Published April 21, 2008

MONTEREY, CA (BRAIN)—FSA wined and dined journalists at Sea Otter, bringing them up to speed on oversize bottom bracket technology, which will hit many 2009 models.

“We’ve been talking about BB30 for a while now, but if I gave you a crankset today you couldn’t find a bike to put it on. But that is all set to change soon,” said Ric Hjertberg, FSA’s new technology manager.

“We don’t need to talk with manufacturers any more as so many of them get the product and are making bikes to use it,” he added.

Hjertberg presented actual product and racers who have ridden the cranks at an afternoon session on Saturday.

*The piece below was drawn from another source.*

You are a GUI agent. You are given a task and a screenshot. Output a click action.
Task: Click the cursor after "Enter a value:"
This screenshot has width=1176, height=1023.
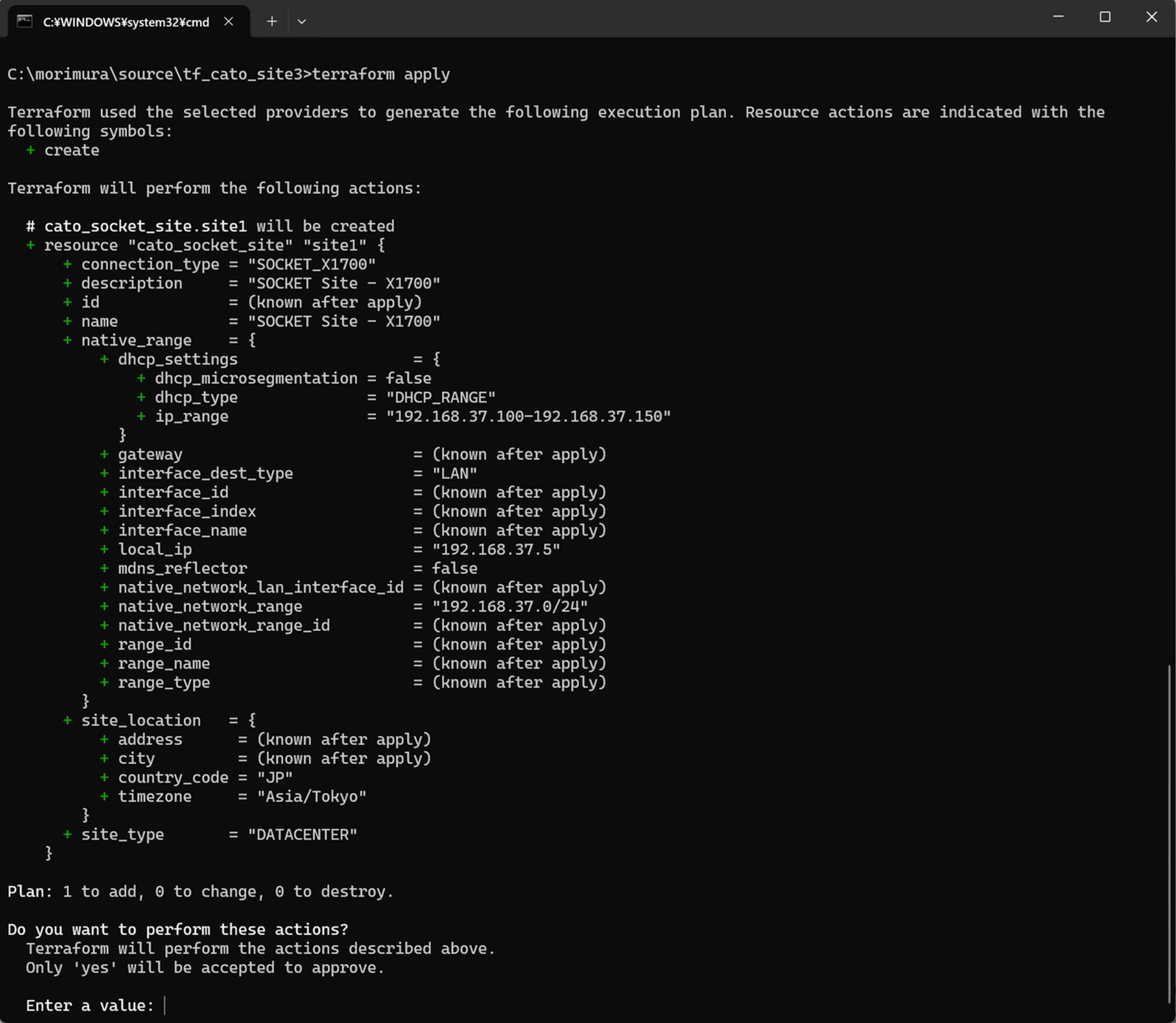pos(165,1006)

In addition to FSA, other companies including SRAM announced BB30-compatible cranksets.

BB30 is an open oversize bottom-bracket standard developed and used by Cannondale, Specialized and others. At the heart of it is a large 30-millimeter bottom bracket axle that allows crank makers to switch to aluminum or carbon fiber to save weight.

The larger axle also boosts stiffness because the axle diameter is greater and the bonding surface between the crankarm and the axle is larger.

The larger axle also means the bearing race diameter is 13 percent larger than traditional bottom brackets, and more race surface extends bearing life.

Pedal width, or Q-Factor, is somewhat fixed by chainstay design. Once a frame designer draws in tire clearance and chainstay dimensions, that sets the limit for how close the pedals can be. One of the unheralded aspects of BB30 is that the greater bonding surface between the bottom bracket axle and the crank arm allows a reduction in width of the cranks at the axle.

“Our BB30-compatible K-Force Light is 14 millimeters narrower than our K-Force for traditional bottom brackets, a big improvement in ankle clearance,” Hjertberg said.

FSA showed eight BB30-compatible cranksets—three road, three mountain bike, one gravity and one BMX version.